Telling the Truth
- Author: Frederick Buechner
- Language: English
- Publisher: HarperCollins, NY
- Publication date: 1977
- Preceded by: The Faces of Jesus: a life story
- Followed by: Peculiar Treasures: a Biblical who’s who

= Telling the Truth =

Collection of essays by Frederick Buechner

Telling the Truth: the Gospel as tragedy, comedy, and fairy tale, is a collection of essays by Frederick Buechner on the subject of homiletics. It was first composed for and delivered at the Yale Divinity School Lyman Beecher Lecture series in 1976. Telling the Truth was subsequently published in 1977 by HarperCollins. It is Buechner's sixth non-fiction work.

== Composition ==
In his autobiographical work, Now and Then (1983), Buechner writes that the process of writing these lectures was ‘harder’ than those featured in The Alphabet of Grace – a series of lectures he composed for the William Belden Noble Lecture Series, delivered at Harvard in 1969. The author puts this difficulty down to two factors: ‘the randomness of my life that I had to listen to now’, and the fact that, unlike The Alphabet of Grace, Telling the Truth was ‘the kind of question you ask yourself or that your life asks you’, rather than simply ‘an answer to somebody else’s question’, which, he suggests, is ‘easier to handle’.

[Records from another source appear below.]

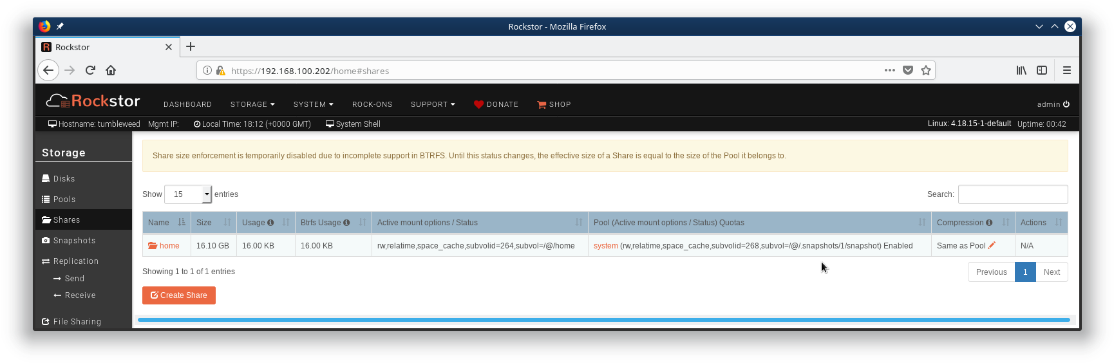Go to the browser home page
Viewport: 1114px width, 363px height.
(111, 70)
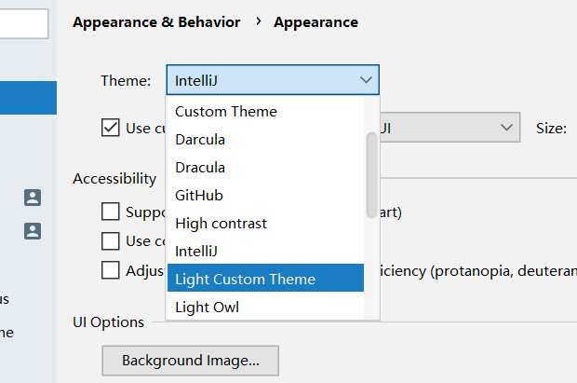Tick the first checkbox under Accessibility
Viewport: 577px width, 383px height.
point(111,212)
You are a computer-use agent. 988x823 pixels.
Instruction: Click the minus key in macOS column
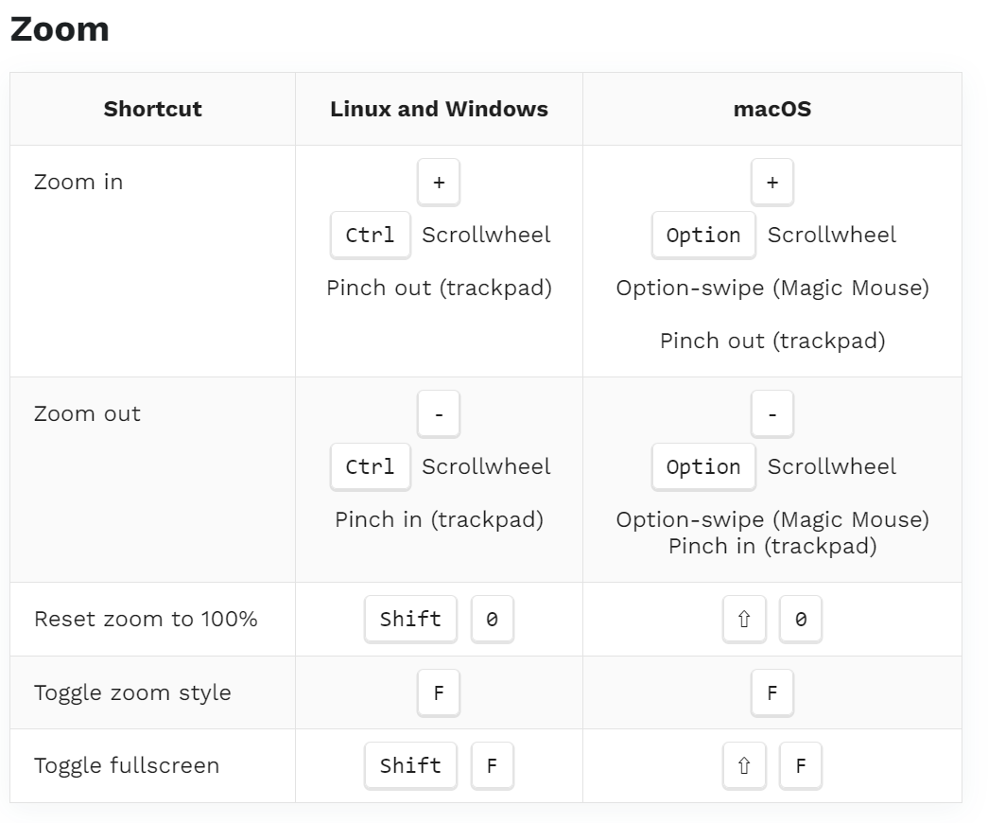point(771,414)
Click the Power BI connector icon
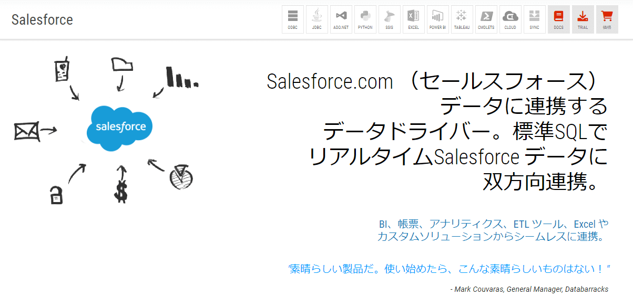Screen dimensions: 633x307 (x=437, y=19)

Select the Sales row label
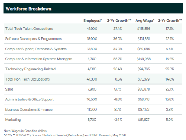tap(9, 89)
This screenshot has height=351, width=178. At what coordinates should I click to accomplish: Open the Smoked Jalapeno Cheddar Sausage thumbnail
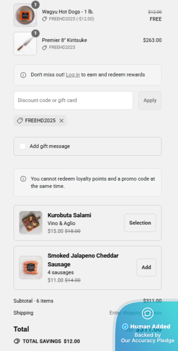point(31,267)
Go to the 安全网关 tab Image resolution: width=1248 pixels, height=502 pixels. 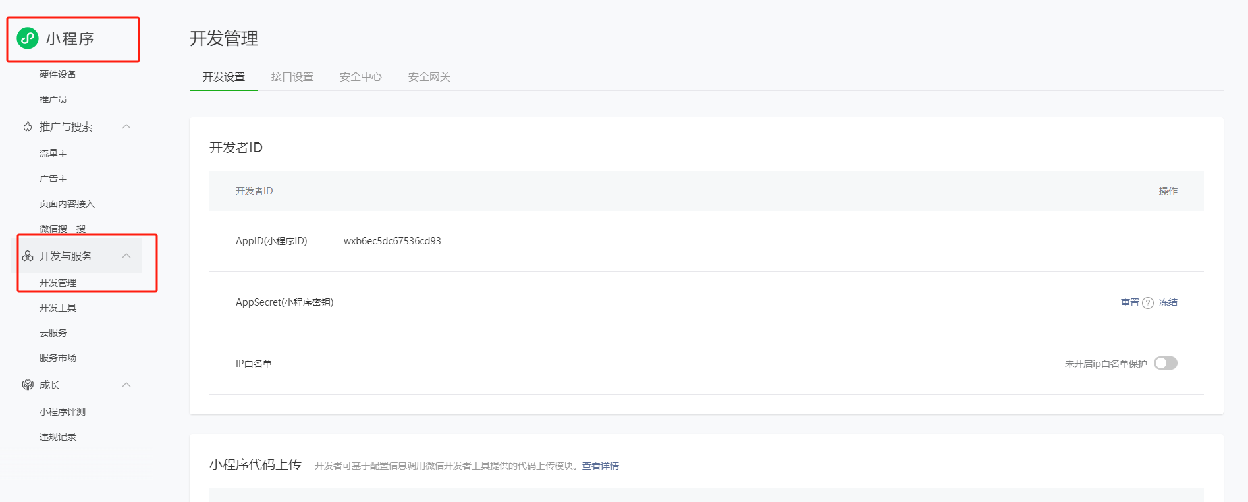(429, 77)
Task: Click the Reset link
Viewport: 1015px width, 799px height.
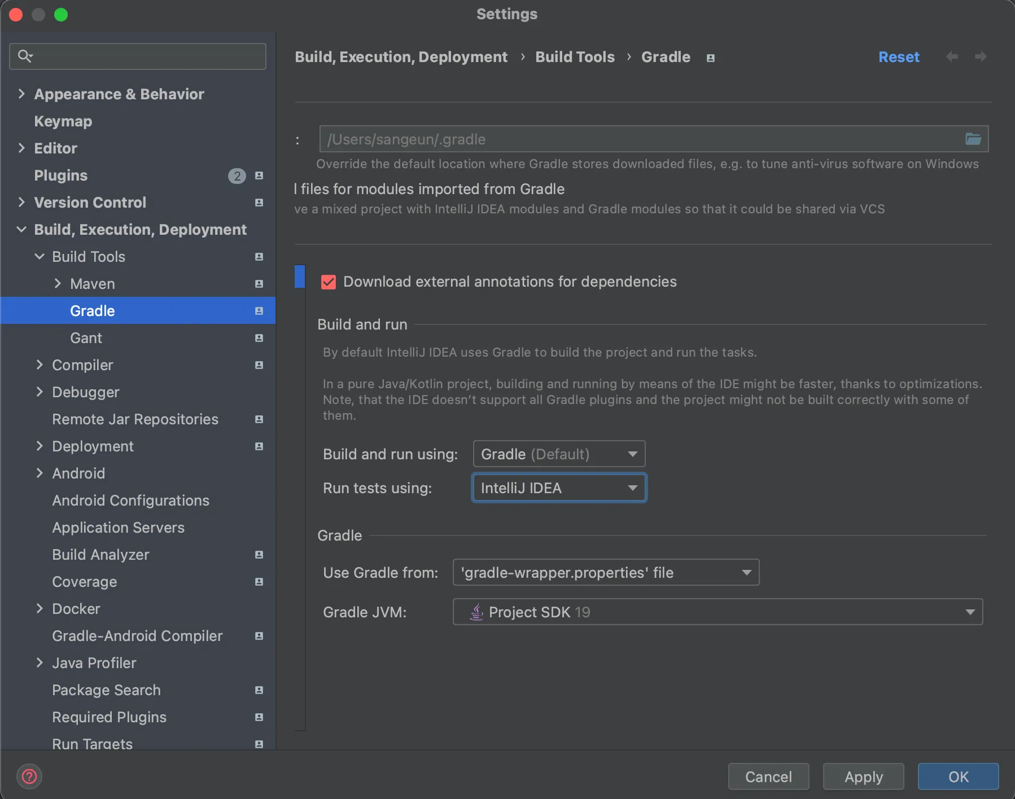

Written from his home in Vermont, Telling the Truth was published in the same year as the final instalment of the fictional Book of Bebb tetralogy, Treasure Hunt (1977). Based upon the premise that the author often ‘uses the non-fiction as a way to reflect on the earlier works of fiction’, Buechner scholar Dale Brown writes that previous Bebb novels, including Open Heart (1972) and Love Feast (1974), ‘show up’ in Telling the Truth.

== Themes ==
The anthology is structured into four chapters: ‘Telling the Truth’, ‘The Gospel as Tragedy’, ‘The Gospel as Comedy’, and ‘The Gospel as Fairy Tale’. Central to the work is the dictum, ‘Let the preacher tell the truth’. Buechner defines that truth first as tragedy, ‘that the world where God is absent is a dark and echoing emptiness’, secondly as comedy that ‘overwhelm[s]’ tragedy, that ‘it is into the depths of his absence that God makes himself present’, and finally, therefore, as fairy tale, a story ‘too good not to be true’. In Now and Then, Buechner writes that he[T]ried to speak of how, with its message that, without God, all mankind labours and is heavy laden, the Gospel must be heard as tragedy first before it can be heard as a comedy in which all are given rest if they will only come unto him, and as a fairy tale last of all in which, as I put it, impossible things happen to impossible people.Dale Brown, in his work The Book of Buechner (2006), suggests that, in Telling the Truth, Buechner is asking a similar question to that asked indirectly in the Bebb tetralogy, whether ‘comedy is the way to talk about religious questions’. In seeking to summarise the chief preoccupations of the work, however, Brown returns to what he calls the ‘controlling motif in all of Buechner’s work’: the ‘intermittent voice of God’, and the practice of ‘listening for the divine voice’, which he names as the ‘thematic centre’ of Telling the Truth. In agreement with this summary, the Kirkus reviewer suggested that, in Telling the Truth, Buechner encourages his reader 'to be more realistic about the dark, and to allow for the possibility of hope from unexpected quarters', while also allowing for fundamental interrogation of 'God-talk or religious language discussion'. In her study of the theme of laughter throughout the author's work, Marie-Hélène Davies concludes that Telling the Truth represents 'the best of Buechner's theological works', citing the 'extended [...] standing ovations' that it received when it was delivered in lecture form at Yale Divinity School.